(Soal a) Menurut teks tentang kenaikan harga ini, harga apa yang ikut mencekik rakyat kecil setelah harga pangan melambung tinggi?

(Bagian Teks)
==================================================

(Penulis Ideologis Riau)
Linimasanews.com—Suatu negara yang makmur, tentu rakyatnya turut merasakan keberlimpahan manfaat di segala lini. Namun, bagaimana dengan negara yang tekor? Tentunya ini menjadi bumerang bagi rakyatnya. Sudahlah melarat, konsumsi harian kian sekarat, dibanting pula dengan harga yang kian meroket tanpa ampun, bahkan tanpa solusi pasti. Jargon pemimpin hanya bisa berujar “Hati-hati, harga kian tinggi!” Janji kampanye pun tinggal janji.
Rakyat Tercekik Tak Berdaya
Setelah harga pangan melambung tinggi, kini giliran harga gas LPG ikut-ikutan mencekik rakyat kecil. Lengkap sudah kiranya derita dan kesusahan rakyat di tahun 2022 ini. Semua bahan pokok serba naik, tanpa ampun. Segala kebutuhan mengalami kelangkaan hingga kenaikan harga yang cukup signifikan. Terlahir pula budaya kucing-kucingan antara aparat dan pengusaha, serta makin nyata budaya antre demi kebutuhan sehari-hari.

==================================================

(Soal b) Tulis ulang catatan dari baris pertama sampai baris yang memuat "New gTLD Directory (119, 64)", termasuk baris itu, dengan menukar "Older Posts" menjadi "Previous Posts". Semua bagian lain tetap sama.

(Serangkaian catatan)
==================================================

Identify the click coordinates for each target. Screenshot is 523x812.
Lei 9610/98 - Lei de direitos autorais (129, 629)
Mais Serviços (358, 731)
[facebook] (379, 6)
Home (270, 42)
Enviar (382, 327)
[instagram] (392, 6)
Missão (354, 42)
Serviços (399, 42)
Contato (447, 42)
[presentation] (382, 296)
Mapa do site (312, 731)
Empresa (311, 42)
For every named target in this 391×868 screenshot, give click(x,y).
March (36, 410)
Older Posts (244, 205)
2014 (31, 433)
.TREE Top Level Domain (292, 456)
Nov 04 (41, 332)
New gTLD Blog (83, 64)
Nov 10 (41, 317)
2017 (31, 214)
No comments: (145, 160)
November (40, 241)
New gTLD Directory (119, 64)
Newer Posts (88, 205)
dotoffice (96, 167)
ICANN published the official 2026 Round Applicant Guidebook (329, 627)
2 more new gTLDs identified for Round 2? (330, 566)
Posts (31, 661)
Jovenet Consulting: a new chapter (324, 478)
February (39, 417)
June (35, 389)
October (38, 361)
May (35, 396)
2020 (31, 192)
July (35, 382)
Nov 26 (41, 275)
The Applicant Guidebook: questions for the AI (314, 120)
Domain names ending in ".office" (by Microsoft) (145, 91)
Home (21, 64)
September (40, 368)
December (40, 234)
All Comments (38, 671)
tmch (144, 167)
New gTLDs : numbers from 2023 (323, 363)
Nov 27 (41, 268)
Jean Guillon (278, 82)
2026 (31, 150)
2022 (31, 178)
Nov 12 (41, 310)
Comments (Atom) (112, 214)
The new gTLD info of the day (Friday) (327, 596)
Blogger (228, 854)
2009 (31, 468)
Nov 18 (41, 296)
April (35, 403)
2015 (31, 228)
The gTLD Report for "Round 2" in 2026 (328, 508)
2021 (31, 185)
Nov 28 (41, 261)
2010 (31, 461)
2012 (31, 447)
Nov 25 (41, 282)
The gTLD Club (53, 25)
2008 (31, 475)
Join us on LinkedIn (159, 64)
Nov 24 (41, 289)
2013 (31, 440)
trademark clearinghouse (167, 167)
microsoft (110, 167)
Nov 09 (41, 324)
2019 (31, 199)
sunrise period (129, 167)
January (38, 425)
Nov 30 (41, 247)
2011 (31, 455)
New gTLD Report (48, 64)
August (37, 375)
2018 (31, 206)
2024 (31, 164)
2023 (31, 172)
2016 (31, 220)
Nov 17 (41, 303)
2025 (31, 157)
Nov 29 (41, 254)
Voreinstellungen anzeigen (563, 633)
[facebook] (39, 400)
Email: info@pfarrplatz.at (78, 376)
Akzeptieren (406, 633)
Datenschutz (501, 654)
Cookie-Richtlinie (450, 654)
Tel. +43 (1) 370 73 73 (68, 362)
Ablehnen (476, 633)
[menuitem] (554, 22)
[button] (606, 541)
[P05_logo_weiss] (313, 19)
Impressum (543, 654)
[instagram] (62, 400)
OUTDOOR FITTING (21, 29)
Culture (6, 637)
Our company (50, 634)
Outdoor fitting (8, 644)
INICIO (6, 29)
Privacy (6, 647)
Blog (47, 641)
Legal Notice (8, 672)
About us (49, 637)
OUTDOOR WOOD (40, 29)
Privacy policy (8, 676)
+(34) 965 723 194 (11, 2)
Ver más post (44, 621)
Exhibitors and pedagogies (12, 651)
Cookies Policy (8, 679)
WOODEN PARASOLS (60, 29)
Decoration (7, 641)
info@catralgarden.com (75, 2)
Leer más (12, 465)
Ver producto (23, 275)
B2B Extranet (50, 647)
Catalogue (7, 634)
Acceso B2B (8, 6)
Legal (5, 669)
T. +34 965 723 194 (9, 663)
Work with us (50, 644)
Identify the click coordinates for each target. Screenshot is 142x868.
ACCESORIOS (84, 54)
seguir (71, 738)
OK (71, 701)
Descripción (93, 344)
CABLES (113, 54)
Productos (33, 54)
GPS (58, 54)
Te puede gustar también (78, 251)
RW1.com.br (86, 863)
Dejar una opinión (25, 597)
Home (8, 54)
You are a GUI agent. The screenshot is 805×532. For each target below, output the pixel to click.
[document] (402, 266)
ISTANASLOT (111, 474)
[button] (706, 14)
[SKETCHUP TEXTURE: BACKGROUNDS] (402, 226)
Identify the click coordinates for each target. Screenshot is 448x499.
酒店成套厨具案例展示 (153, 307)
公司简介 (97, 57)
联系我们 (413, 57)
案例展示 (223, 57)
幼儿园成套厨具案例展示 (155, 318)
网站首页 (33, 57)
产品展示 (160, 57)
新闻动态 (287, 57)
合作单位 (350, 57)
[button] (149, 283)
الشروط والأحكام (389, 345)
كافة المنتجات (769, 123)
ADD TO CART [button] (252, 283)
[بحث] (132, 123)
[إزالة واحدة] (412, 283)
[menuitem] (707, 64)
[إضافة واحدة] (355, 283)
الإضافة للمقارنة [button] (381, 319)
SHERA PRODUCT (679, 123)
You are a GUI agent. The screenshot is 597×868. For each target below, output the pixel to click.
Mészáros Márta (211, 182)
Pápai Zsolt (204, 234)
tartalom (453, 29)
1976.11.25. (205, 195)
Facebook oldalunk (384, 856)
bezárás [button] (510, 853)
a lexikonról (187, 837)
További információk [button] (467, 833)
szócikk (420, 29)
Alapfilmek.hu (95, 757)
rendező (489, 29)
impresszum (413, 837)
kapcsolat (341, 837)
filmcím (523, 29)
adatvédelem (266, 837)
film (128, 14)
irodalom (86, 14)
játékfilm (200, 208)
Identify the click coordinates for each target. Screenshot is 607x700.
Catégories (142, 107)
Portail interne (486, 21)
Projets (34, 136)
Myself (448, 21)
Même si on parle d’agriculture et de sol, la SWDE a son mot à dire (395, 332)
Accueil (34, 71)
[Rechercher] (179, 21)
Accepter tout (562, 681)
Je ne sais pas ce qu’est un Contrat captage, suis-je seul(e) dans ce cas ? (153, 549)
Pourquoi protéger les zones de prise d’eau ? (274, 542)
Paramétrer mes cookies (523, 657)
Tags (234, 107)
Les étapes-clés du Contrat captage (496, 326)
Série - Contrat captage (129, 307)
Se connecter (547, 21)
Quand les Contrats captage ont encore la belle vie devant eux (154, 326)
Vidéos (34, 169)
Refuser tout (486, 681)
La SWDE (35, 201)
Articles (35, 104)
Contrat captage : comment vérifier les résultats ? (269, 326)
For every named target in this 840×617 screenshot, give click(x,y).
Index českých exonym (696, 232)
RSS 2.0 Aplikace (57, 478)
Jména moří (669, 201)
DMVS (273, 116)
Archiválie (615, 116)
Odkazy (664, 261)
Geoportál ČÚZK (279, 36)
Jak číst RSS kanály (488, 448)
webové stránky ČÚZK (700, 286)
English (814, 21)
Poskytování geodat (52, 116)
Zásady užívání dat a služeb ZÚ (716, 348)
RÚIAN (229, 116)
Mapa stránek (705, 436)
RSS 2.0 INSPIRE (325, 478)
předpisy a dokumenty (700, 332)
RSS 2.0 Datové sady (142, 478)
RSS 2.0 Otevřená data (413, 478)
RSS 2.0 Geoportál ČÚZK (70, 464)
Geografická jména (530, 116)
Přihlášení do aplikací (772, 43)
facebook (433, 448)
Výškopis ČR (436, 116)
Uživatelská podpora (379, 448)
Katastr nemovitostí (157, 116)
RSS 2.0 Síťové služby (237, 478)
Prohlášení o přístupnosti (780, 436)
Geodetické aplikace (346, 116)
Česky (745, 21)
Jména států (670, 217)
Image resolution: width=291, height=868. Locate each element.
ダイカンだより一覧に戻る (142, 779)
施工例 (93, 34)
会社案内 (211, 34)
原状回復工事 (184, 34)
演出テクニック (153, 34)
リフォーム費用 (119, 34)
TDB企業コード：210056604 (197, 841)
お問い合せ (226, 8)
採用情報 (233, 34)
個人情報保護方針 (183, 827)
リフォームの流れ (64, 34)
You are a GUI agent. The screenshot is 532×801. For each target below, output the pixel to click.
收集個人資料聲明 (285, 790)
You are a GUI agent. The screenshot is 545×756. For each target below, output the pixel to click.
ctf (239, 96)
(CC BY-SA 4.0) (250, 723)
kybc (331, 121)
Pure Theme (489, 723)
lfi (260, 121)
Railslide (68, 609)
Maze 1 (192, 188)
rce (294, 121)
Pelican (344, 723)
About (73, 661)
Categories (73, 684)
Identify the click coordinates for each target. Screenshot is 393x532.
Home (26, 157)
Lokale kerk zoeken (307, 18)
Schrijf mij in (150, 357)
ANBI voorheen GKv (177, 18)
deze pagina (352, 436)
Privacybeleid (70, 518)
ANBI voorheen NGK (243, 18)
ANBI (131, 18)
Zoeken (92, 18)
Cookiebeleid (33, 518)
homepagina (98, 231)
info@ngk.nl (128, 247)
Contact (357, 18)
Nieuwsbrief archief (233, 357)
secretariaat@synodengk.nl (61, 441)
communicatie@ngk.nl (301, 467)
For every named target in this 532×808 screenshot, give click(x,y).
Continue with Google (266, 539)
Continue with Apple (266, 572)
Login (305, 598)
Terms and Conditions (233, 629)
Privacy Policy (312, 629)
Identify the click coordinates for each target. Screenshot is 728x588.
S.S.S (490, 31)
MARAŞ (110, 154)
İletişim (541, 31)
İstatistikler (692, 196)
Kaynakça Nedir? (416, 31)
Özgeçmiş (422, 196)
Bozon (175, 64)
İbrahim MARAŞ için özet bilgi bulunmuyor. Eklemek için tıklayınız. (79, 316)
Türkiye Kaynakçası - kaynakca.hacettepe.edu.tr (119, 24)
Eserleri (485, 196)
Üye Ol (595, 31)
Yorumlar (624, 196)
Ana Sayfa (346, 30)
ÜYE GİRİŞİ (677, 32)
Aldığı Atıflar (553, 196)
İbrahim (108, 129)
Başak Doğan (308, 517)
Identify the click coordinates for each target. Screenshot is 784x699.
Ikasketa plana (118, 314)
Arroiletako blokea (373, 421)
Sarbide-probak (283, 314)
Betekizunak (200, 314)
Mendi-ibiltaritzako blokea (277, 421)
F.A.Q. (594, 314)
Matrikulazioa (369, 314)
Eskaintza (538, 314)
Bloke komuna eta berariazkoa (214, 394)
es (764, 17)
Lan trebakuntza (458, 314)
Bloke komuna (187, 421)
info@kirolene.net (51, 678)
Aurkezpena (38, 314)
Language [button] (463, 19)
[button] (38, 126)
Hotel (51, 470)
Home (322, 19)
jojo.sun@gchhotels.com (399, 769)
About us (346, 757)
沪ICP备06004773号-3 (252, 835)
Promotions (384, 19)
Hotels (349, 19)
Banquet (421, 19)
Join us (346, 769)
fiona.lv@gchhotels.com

==================================================

(Jawaban Benar a) Harga gas LPG.

(Jawaban Benar b)
Identify the click coordinates for each target. Screenshot is 523x812.
Lei 9610/98 - Lei de direitos autorais (129, 629)
Mais Serviços (358, 731)
[facebook] (379, 6)
Home (270, 42)
Enviar (382, 327)
[instagram] (392, 6)
Missão (354, 42)
Serviços (399, 42)
Contato (447, 42)
[presentation] (382, 296)
Mapa do site (312, 731)
Empresa (311, 42)
For every named target in this 391×868 screenshot, give click(x,y).
March (36, 410)
Previous Posts (244, 205)
2014 (31, 433)
.TREE Top Level Domain (292, 456)
Nov 04 (41, 332)
New gTLD Blog (83, 64)
Nov 10 (41, 317)
2017 (31, 214)
No comments: (145, 160)
November (40, 241)
New gTLD Directory (119, 64)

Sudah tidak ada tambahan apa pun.